In early June of 2011, I was just settling into myself again following my last surgery which was mid February of that same year. And then, I ended up in the ER one night and I had no idea everything would change from then on.
It was, of course, the middle of the night which seems to be when all emergencies occur, ha. The on call doctor at my surgeons office was his partner, a very well respected doctor, but someone I never saw eye to eye with in terms of communication.
I was at the end of my rope by this point and was sooo hoping my doctor would be the one on call. But to my surprise, his partner called a specialist to meet me in the ER and I didn’t have to wait long at all. This doctor was some kind of radiologist who specialized in getting catheters into pouches that have issues for one reason or another.
I honestly don’t remember this man’s name but he was also not only kind but compassionate to all I’ve been through as well. He told my parents and I he was briefed a little bit on my case. He actually made sure I wasn’t feeling anything he was doing!
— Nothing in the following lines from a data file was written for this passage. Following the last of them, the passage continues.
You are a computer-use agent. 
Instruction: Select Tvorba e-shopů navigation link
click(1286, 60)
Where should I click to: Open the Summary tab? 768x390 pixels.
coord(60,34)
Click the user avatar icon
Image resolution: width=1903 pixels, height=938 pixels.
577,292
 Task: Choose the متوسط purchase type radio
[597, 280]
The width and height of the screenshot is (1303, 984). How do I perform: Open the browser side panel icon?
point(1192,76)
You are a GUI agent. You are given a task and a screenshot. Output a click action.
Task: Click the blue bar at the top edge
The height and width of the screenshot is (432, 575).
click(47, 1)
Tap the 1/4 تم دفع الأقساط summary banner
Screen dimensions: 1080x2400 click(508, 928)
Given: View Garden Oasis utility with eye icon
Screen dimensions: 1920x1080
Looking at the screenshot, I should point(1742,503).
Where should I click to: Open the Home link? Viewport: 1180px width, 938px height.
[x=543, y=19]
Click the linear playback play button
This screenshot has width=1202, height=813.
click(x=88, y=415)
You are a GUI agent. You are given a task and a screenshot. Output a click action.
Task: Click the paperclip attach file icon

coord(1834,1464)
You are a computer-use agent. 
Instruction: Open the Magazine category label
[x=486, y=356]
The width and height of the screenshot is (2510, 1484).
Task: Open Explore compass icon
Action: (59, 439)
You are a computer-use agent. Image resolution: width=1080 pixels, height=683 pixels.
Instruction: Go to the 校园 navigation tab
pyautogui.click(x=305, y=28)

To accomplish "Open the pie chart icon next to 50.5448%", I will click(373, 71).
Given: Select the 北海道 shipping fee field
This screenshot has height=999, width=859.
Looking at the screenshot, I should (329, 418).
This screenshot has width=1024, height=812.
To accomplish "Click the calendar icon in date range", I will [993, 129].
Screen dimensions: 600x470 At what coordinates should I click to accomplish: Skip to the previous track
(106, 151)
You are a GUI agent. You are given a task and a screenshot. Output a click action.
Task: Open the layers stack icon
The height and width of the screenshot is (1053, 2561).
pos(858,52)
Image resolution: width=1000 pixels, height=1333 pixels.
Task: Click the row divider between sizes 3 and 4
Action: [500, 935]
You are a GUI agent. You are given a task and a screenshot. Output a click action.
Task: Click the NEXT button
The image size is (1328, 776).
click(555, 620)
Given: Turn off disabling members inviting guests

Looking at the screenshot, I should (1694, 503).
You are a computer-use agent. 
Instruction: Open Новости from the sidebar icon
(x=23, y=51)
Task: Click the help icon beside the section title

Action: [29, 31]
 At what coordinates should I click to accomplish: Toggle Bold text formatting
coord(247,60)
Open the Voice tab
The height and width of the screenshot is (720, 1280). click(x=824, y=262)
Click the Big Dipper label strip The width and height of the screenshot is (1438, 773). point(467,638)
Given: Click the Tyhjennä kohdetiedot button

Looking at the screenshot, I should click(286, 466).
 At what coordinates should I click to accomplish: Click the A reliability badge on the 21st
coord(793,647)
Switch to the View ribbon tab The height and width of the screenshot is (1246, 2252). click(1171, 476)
As I was laying in the hospital bed, attached to so many things, I just knew this was it. I knew I couldn’t go through this again. But I also remembered how much I despised having the traditional ostomy.
Once this doctor got the tube in my stomach, it had to be kept there very tightly otherwise I would be right back in the ER. The plan in his mind was to leave it in for six weeks and check to see if the valve had healed at all.
I want to go into more depth about what it was truly like living with a kock pouch (continent ileostomy), similar to a BCIR pouch.
I will leave you with this conversation between my doctor and I that I will never forget. It took place at the end of my last pre op appointment in my surgeons office.
Dr G: I want you to know that a lot of the time the first time doesn’t work out. So we have to do a whole other surgery.
Me: how many can you do though?
Dr G: it is never me who tells a patient I won’t operate on them in this case. It is always the patient who comes to me and tells me they want to go back to a traditional ostomy.
Me: *chuckle* wow. Okay well I am in this for good. Whatever it takes to not have an ostomy!